For Every Season and Sentiment: Magnetic Fields’ “69 Love Songs”
We’ve reached the 13th anniversary of the Magnetic Fields‘ landmark release, 69 Love Songs, and – after many recent listenings – it occurs to me this 3-CD set could use a reappraisal. When it initially came out in 1999, I had so much happening in my own little world that I overlooked the multiple charms, sorrows, joys and existential brilliance contained within this collection. Thus, this is practically my first listen (and certainly my first appreciation).
It’s one of the most guileless, naked collections of songs I’ve ever heard. It’s also one of the most cleverly assembled.
“Do I need to listen to all 69 tracks?” you might ask yourself. Of course not. But why not? If you don’t, you’ll miss lyrics and songs that will make you smile, weep, sign, sob and marvel. They’ll make you envious, wistful and morose. 69 Love Songs islike a good ensemble film. Its author Stephin Merritt is akin to a writer-director and has surrounded himself with a great cast: not necessarily the most-talented or best-known musicians in the world – although they are talented – but the best artists for the job. The sum is greater than the total of its parts.
And like a good film or any work of art – a book, a play, a piece of musical theater (one reported source of inspiration for Merrit) – 69 Love Songs is comprehensive and substantive enough to reveal new discoveries with each listen.

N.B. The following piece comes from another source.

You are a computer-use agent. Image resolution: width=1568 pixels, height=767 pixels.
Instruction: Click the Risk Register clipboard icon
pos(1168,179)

This week, with Pacific Northwest winter striking full force, I am particularly relating to lyrics like: “There’s one hour of sunshine for a million years of rain but somehow that always seems to be enough” (“Sweet Lovin’ Man”) and “Since you went away, it’s nighttime all day and It’s usually raining too” (“I Don’t Believe in the Sun”). Next week (or next season), I might be parsing other lyrics. Depending on your mood, relationship status, geographical location, attention span, etc., you may have a new favorite song every week, too. But you really don’t want to be without 69 Love Songs.